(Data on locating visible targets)
******************************

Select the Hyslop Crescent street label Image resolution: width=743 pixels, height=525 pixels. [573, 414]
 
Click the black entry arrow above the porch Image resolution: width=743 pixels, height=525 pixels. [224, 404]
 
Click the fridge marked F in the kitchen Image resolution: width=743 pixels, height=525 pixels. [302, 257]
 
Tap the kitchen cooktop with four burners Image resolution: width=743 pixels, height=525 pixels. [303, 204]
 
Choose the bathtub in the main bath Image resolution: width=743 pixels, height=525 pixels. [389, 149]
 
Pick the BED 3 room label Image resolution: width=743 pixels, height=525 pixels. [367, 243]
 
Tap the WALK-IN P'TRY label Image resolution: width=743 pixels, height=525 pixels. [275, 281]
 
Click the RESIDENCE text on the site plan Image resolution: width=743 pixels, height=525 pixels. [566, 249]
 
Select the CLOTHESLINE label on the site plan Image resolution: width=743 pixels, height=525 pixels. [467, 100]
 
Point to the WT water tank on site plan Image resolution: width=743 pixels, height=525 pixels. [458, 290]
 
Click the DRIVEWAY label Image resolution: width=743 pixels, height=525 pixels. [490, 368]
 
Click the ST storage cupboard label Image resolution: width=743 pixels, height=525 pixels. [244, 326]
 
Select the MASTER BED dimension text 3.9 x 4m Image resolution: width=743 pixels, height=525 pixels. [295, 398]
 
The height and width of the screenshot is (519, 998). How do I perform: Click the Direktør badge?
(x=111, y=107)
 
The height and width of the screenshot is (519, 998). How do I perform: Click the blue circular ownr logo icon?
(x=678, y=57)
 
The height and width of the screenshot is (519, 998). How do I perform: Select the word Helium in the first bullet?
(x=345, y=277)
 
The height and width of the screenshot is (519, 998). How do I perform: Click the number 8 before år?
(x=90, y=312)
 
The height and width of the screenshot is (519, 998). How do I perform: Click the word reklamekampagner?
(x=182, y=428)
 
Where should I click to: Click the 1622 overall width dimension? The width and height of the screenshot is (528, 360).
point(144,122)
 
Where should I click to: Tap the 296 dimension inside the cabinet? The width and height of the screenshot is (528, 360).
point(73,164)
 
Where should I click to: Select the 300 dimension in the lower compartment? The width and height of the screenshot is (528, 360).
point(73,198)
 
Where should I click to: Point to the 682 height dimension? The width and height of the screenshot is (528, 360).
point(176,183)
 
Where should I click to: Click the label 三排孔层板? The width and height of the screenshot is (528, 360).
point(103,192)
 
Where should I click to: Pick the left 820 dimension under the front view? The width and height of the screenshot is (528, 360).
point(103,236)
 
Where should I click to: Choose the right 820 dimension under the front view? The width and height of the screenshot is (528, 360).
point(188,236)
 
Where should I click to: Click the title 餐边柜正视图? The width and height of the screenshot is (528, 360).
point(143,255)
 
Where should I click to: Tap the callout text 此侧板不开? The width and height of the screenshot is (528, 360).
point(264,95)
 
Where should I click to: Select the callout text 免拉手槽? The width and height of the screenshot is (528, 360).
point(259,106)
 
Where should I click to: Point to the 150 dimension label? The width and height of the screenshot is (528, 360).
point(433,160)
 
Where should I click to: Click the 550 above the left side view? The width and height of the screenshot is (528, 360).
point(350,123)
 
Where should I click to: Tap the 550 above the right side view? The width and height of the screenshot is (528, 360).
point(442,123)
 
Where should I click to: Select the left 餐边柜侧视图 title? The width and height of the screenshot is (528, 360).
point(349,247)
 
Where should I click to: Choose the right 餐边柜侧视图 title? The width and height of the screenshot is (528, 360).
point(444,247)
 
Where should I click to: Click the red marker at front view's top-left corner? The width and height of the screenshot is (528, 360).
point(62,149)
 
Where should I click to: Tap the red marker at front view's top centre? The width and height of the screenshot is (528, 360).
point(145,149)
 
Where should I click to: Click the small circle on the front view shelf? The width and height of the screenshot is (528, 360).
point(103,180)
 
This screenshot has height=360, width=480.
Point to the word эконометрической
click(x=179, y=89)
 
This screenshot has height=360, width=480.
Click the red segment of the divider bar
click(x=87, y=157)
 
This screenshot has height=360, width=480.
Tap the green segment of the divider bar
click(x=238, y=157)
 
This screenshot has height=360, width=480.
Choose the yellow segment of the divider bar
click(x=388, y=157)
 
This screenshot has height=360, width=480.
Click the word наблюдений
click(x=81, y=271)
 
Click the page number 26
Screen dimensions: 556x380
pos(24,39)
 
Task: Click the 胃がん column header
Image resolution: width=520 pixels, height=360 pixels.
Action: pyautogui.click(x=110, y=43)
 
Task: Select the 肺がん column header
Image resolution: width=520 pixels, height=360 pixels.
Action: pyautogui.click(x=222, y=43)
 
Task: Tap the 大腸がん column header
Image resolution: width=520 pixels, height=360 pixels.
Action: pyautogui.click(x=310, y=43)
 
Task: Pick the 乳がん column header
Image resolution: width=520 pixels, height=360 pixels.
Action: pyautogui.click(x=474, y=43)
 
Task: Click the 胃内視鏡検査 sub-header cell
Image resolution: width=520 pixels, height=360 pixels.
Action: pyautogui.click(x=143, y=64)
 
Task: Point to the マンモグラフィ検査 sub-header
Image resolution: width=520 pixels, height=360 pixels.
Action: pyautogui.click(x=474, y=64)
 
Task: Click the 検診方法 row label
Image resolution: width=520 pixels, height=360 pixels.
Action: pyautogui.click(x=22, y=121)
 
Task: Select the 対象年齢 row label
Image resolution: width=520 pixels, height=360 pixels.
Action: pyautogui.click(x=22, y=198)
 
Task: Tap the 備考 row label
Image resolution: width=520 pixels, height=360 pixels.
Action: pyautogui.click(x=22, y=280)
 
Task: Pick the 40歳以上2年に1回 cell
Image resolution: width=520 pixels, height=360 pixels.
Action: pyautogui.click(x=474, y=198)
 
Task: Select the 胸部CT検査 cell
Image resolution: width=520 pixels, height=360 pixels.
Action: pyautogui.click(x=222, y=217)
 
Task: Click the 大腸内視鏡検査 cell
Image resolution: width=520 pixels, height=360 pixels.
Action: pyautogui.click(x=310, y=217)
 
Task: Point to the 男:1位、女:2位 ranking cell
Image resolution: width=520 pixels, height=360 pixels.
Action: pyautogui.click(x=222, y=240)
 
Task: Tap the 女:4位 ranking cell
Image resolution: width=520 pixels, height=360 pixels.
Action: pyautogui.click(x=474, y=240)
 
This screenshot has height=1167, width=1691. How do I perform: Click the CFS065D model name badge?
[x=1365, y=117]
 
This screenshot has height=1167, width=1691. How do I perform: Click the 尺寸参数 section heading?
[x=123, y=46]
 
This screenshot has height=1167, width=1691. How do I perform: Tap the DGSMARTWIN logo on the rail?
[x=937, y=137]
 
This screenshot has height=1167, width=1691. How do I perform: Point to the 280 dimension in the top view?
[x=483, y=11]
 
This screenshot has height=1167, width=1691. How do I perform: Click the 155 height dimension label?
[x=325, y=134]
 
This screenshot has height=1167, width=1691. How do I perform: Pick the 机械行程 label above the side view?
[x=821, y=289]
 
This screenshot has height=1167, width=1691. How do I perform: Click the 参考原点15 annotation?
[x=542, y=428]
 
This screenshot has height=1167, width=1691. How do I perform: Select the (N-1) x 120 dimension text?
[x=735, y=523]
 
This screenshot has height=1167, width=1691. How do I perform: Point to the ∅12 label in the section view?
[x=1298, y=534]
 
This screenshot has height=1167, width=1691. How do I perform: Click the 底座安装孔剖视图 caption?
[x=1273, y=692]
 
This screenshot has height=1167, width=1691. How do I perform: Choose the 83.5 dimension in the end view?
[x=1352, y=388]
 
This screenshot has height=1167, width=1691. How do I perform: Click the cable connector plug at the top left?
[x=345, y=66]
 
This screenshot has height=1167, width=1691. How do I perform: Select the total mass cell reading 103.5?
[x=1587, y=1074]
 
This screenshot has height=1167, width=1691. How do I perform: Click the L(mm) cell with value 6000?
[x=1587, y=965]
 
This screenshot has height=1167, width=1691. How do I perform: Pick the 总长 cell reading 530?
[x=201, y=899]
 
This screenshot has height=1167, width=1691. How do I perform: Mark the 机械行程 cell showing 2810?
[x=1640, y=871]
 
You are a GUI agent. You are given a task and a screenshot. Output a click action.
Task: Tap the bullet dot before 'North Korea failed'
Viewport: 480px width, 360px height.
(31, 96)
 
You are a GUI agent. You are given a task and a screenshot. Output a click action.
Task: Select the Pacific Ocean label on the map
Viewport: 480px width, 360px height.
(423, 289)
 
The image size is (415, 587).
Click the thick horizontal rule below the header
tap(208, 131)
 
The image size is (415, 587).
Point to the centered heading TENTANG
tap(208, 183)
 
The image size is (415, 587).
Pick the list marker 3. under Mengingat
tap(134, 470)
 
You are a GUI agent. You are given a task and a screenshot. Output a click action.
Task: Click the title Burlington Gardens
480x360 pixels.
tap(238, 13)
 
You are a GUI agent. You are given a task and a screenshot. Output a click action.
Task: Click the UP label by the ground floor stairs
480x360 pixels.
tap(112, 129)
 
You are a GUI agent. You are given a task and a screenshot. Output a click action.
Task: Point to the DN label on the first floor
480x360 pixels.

******************************

TASK DETAILS
How many lines of the records above contain the string "word"? Reply with the number alone.

TASK OUTPUT
4